Problem to solve
After finding "Image resolution: width=780" in a line below, print that line and the rest of the lines exactly, leaving out all pictures.

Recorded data
[Start of section]
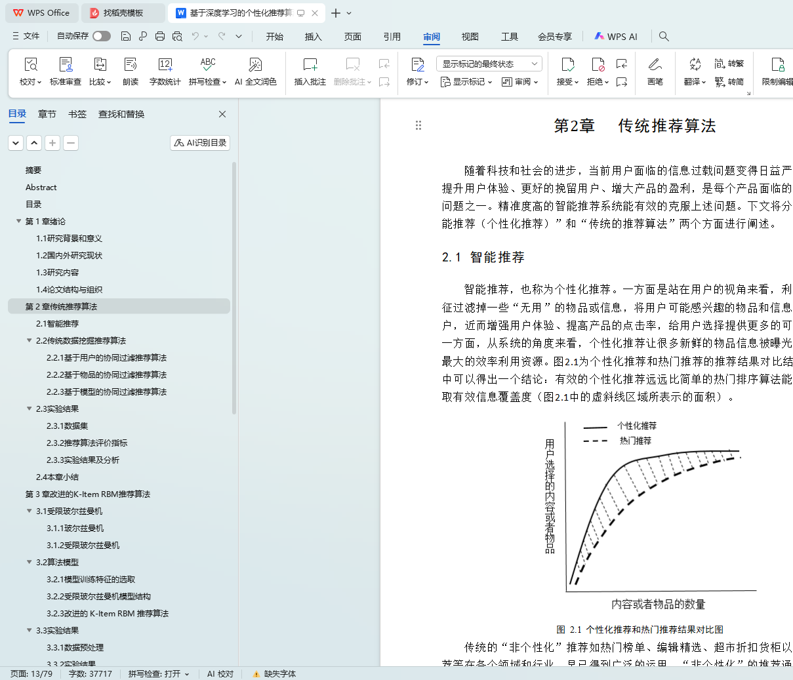
Task: Select the pen (画笔) tool
Action: coord(655,65)
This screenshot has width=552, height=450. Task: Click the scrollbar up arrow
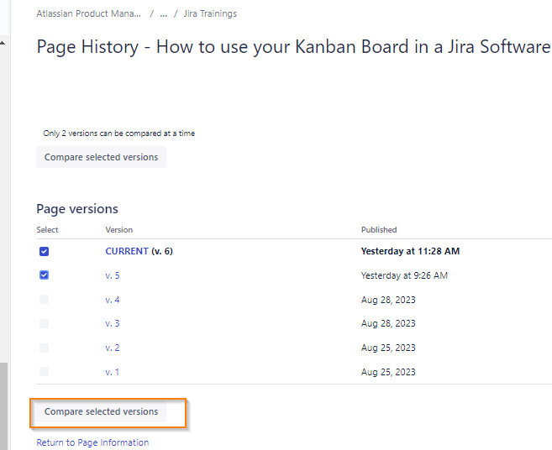(x=3, y=42)
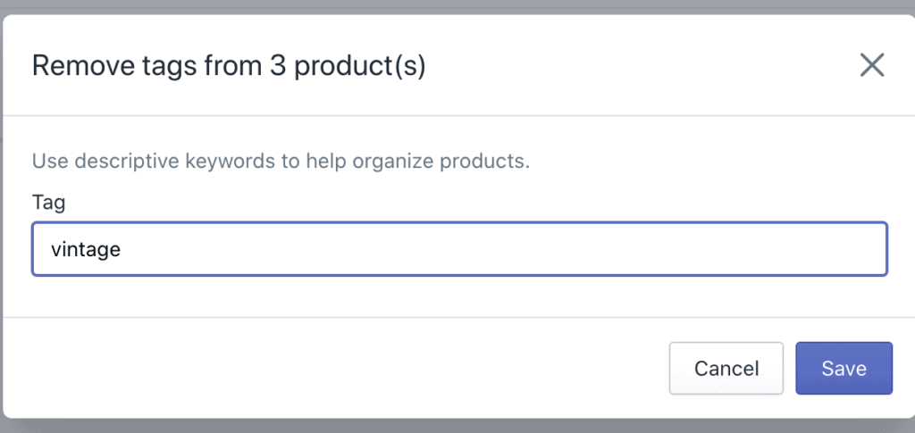Click the dialog title Remove tags from 3 product(s)
The image size is (915, 433).
229,66
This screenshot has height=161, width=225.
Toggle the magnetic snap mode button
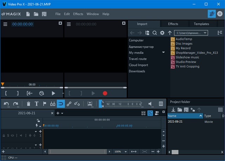[x=61, y=104]
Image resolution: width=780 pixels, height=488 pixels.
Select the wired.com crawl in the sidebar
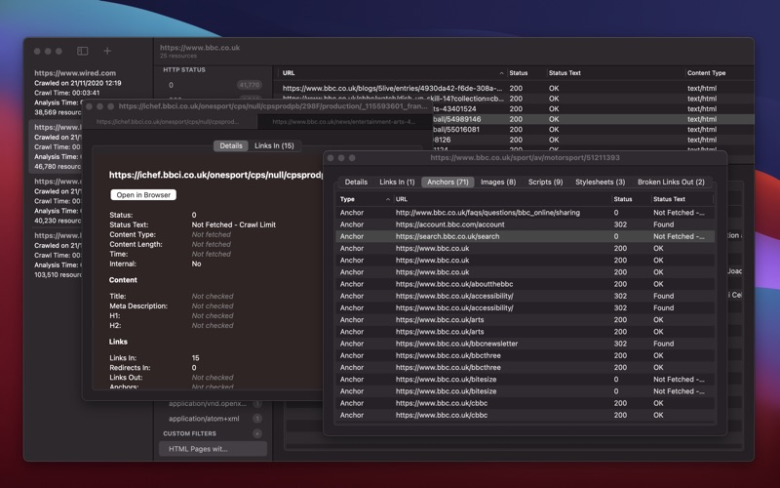pos(75,73)
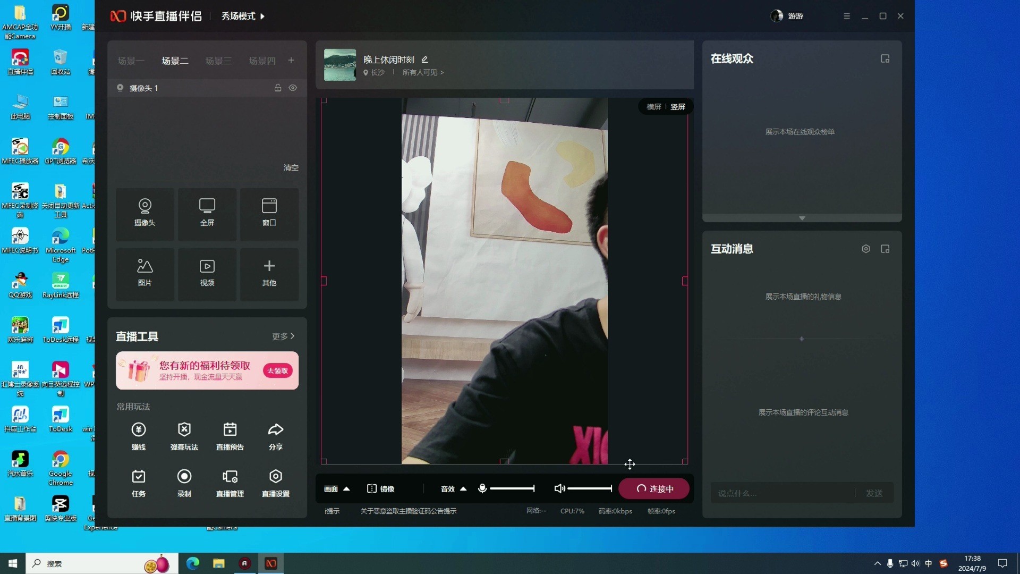Switch to 横屏 (Landscape) mode toggle

pyautogui.click(x=652, y=106)
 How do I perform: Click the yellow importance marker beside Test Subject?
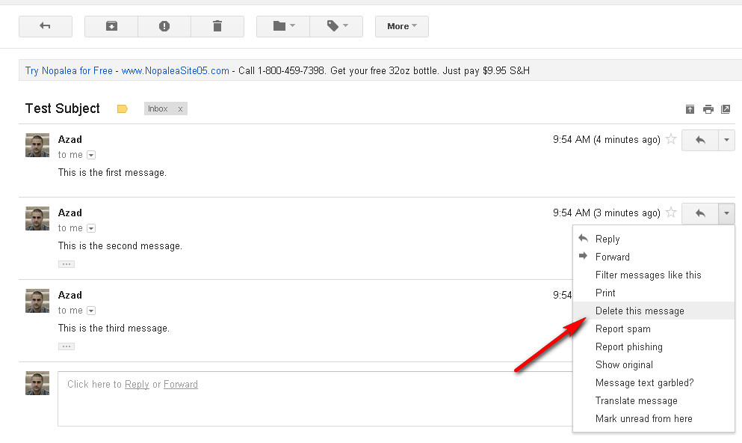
[End of section]
Solved problem
Image resolution: width=780 pixels, height=488 pixels.
Select the wired.com crawl in the sidebar
pos(75,73)
Switch to 横屏 (Landscape) mode toggle

pyautogui.click(x=652, y=106)
 How do I perform: Click the yellow importance marker beside Test Subject?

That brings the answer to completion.